Raghav Nijhara

Creating a Nested JUEL Expression to pass a Single role to the SP based on a hierarchy

Blog Post created by Raghav Nijhara on Feb 9, 2018

Problem Description: I had the requirement of asserting a single claim (role) to the SP based on a hierarchy of roles on my end and the challenge was to find the right JUEL expression to do this.A user can have multiple roles on the idp's user store but only a single claim should be passed based on the highest applicable role to the SP. 


I could not find anything on how to use a nested JUEL expression in a SAML 2.0 partnership. 




Now, whenever you have an attribute in your user store which is multi-valued Siteminder will render it as A^B^C^D with the caret (^).  


First off I created virtual attribute mappings on the user directory object to filter for values to leverage conditionally.  



This is done by using expressions while creating a virtual attribute mapping in your user directory object on the admin UI. An example is described here--> Juel Expressions in SAML Assertions 


I created a Virtual Attribute A to filter for the value X, B for Y and so on and so forth. Then I arrived at the expression below which would perform a nested bit-wise operation:


#{attr["A"] == 'X' ? 'Admin' : attr["B"] == 'Y' ? 'Exec' : attr["C"] == 'Z' || attr["D"] == 'V' ? 'Staff' : attr["L"] == 'W' ? 'Secretary' : 'NULL'}


which works like... 


If role=X pass 'Admin'

Else If role=Y pass 'Exec'

Else If role=Z or V pass 'Staff'' 

Else if role=W pass 'Secretary' 

Else pass NULL. 


The expression above fulfilled my requirement.

** DATASET CONTENT **
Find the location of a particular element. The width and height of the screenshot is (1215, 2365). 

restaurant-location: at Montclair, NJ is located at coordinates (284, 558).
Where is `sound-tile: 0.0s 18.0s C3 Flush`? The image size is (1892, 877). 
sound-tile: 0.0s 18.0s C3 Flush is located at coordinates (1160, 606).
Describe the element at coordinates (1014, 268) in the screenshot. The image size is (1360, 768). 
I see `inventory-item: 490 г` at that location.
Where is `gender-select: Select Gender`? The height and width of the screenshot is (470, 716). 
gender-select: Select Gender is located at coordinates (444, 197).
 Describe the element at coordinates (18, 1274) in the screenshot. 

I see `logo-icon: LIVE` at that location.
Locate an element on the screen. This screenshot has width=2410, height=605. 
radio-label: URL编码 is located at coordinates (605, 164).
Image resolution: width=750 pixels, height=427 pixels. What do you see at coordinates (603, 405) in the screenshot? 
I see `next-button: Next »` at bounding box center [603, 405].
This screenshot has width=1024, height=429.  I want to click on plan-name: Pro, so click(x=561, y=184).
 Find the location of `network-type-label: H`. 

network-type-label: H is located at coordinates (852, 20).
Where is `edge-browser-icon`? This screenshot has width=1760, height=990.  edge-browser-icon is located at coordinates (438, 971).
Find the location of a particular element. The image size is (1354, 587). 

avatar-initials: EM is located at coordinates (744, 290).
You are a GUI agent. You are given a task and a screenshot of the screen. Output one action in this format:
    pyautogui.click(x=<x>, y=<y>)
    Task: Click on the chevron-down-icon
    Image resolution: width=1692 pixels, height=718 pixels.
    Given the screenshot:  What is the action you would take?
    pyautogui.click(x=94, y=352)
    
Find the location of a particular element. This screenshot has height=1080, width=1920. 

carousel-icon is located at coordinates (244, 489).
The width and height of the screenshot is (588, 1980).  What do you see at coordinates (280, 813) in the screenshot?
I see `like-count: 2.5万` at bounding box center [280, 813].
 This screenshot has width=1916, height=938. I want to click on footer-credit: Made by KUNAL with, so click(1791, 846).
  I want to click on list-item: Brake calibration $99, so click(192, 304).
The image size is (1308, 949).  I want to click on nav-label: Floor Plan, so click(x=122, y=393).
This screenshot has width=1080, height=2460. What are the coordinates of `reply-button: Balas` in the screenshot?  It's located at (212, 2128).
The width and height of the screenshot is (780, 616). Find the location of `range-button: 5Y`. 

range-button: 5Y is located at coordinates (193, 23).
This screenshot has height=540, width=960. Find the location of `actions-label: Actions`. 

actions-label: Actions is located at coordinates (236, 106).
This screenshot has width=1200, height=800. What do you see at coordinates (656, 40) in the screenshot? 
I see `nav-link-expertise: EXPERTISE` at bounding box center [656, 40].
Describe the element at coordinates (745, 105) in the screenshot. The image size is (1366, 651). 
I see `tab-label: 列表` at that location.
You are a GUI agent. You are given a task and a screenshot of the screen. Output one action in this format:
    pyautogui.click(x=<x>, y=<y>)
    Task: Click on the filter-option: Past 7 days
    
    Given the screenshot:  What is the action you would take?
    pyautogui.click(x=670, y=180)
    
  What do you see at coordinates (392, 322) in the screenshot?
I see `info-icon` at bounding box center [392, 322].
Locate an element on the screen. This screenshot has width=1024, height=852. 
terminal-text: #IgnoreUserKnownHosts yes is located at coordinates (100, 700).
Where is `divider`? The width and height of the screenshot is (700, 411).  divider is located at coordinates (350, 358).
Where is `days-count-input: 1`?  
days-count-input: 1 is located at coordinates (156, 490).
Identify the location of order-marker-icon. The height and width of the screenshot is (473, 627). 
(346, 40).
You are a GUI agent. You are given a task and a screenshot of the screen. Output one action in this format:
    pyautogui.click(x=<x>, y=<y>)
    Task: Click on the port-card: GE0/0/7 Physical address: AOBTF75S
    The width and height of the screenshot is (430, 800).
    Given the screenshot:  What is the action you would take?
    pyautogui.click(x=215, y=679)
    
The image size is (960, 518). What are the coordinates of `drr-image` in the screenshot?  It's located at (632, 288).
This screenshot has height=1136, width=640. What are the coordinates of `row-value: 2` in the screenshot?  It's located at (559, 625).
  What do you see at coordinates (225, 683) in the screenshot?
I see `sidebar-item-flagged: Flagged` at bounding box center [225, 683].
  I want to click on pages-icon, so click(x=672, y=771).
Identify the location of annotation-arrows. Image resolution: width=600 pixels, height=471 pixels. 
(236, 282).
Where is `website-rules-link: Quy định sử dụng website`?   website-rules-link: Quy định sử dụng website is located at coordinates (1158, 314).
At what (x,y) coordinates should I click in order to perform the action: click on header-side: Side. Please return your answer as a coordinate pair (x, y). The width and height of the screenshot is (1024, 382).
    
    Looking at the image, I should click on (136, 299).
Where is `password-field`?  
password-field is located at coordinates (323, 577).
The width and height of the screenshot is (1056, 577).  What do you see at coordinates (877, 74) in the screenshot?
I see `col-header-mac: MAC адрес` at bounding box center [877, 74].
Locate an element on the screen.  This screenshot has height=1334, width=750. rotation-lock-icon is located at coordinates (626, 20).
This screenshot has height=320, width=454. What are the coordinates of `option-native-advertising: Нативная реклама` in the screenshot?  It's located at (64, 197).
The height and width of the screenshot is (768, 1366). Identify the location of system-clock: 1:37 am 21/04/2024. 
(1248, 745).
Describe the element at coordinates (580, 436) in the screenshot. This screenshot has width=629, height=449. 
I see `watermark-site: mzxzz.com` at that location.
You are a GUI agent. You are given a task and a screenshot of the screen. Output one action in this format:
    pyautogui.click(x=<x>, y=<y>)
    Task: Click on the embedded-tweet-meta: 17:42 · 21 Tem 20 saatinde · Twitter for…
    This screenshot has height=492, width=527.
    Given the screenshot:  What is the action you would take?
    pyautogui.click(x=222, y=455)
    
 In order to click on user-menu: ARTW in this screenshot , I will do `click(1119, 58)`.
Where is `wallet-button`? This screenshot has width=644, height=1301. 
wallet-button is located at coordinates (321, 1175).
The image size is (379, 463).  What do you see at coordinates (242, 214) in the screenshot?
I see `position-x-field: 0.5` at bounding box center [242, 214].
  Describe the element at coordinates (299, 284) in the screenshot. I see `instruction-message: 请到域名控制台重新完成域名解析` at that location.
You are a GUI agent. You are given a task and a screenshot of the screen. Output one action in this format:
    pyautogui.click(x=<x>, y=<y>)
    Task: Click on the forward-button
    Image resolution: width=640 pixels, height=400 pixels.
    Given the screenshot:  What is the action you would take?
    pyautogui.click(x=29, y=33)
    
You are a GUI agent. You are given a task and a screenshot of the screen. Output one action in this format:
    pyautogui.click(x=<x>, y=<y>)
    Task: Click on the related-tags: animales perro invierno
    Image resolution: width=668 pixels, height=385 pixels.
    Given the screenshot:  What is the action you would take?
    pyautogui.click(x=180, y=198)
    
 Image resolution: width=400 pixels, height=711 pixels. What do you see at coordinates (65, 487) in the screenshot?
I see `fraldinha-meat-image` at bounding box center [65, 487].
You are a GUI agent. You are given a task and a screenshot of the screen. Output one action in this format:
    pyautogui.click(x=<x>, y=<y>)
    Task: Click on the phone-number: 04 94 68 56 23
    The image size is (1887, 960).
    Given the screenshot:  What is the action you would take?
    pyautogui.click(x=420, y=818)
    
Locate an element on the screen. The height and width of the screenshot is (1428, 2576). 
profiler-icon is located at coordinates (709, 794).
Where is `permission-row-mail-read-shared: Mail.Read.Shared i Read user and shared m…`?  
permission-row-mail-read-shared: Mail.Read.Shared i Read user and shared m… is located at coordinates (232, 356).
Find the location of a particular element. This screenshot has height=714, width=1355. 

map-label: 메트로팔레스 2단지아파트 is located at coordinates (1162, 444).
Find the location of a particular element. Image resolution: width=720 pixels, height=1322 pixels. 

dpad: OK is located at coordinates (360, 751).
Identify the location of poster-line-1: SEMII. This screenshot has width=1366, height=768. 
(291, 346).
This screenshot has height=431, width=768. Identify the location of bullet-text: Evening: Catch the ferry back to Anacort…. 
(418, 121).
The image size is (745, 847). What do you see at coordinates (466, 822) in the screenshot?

** APPLY WHAT YOU READ **
1: Duplicate the part of the JUEL expression post starting at "Blog Post created" and ending at "the caret (^).".
2: Answer these from the JUEL expression post:
(a) How does Siteminder render an attribute in the user store that is multi-valued?
(b) On what object did the author create the virtual attribute mappings?
(c) What does the expression pass when the role is W?
3: State whether each statement agrees with the JUEL expression post. Answer yes or no, and quote the deciding words.
(a) The author found material on using a nested JUEL expression in a SAML 2.0 partnership.
(b) A user with several roles has only one claim passed to the SP.
(c) The expression the author arrived at met the requirement.
The items are not needed for any work on the JUEL expression post.

** WRITTEN RESPONSES **
1:
Blog Post created by Raghav Nijhara on Feb 9, 2018

Problem Description: I had the requirement of asserting a single claim (role) to the SP based on a hierarchy of roles on my end and the challenge was to find the right JUEL expression to do this.A user can have multiple roles on the idp's user store but only a single claim should be passed based on the highest applicable role to the SP. 


I could not find anything on how to use a nested JUEL expression in a SAML 2.0 partnership. 




Now, whenever you have an attribute in your user store which is multi-valued Siteminder will render it as A^B^C^D with the caret (^).

2:
(a) As A^B^C^D, with the caret (^).
(b) On the user directory object.
(c) 'Secretary'.

3:
(a) No: "I could not find anything on how to use a nested JUEL expression in a SAML 2.0 partnership."
(b) Yes: "only a single claim should be passed based on the highest applicable role to the SP."
(c) Yes: "The expression above fulfilled my requirement."